---- DATASET RECORDS
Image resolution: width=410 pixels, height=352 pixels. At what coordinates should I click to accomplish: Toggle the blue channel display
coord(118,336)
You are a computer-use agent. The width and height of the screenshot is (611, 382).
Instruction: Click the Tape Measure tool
--------
---- DATASET RECORDS
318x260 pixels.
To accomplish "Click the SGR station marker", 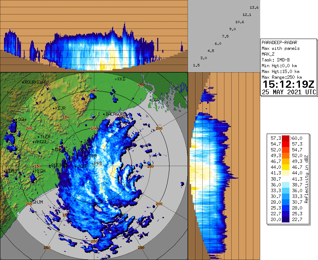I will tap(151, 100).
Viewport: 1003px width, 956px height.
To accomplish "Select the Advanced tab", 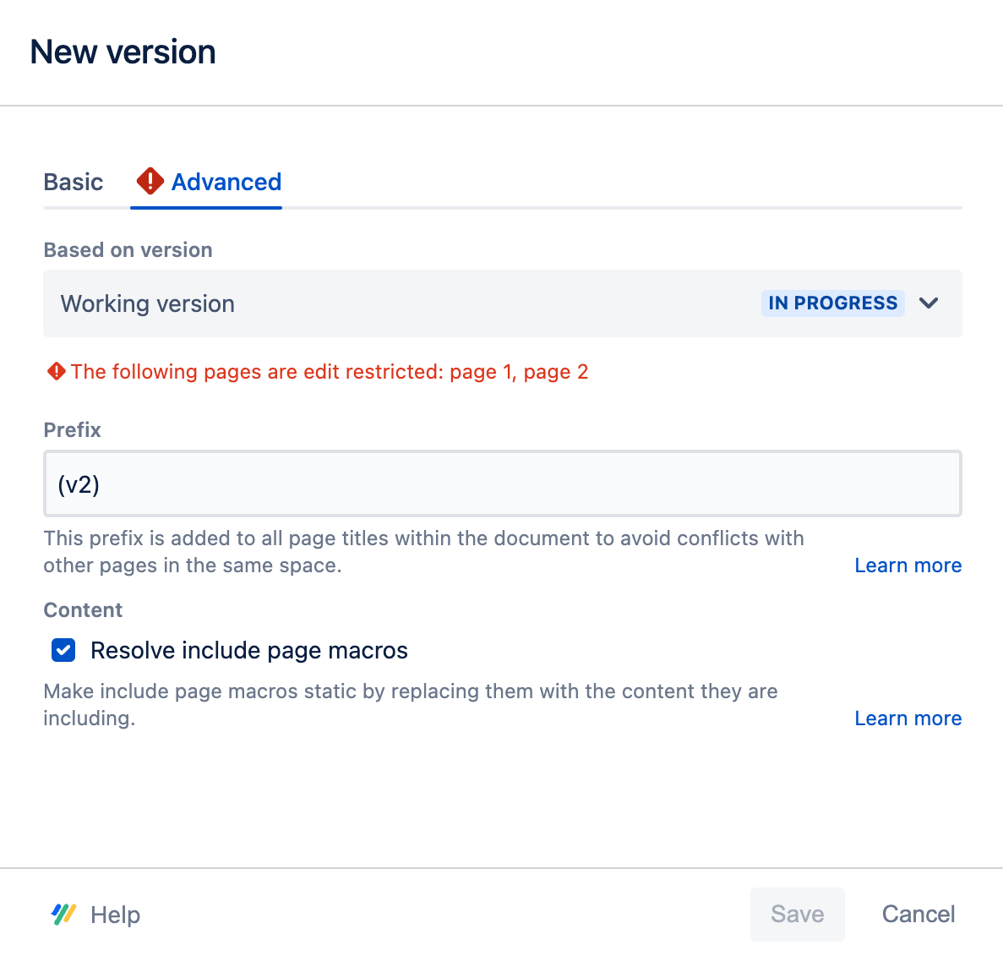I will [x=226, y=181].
--------
◆ **WORK INSTRUCTIONS**
Starting at the line with "You are a computer-use" and ending at the line with "Instruction: Click the Tape Measure tool", print each line of the listing above exactly, with no other lines.

◆ **TASK RESPONSE**
You are a computer-use agent. The width and height of the screenshot is (611, 382).
Instruction: Click the Tape Measure tool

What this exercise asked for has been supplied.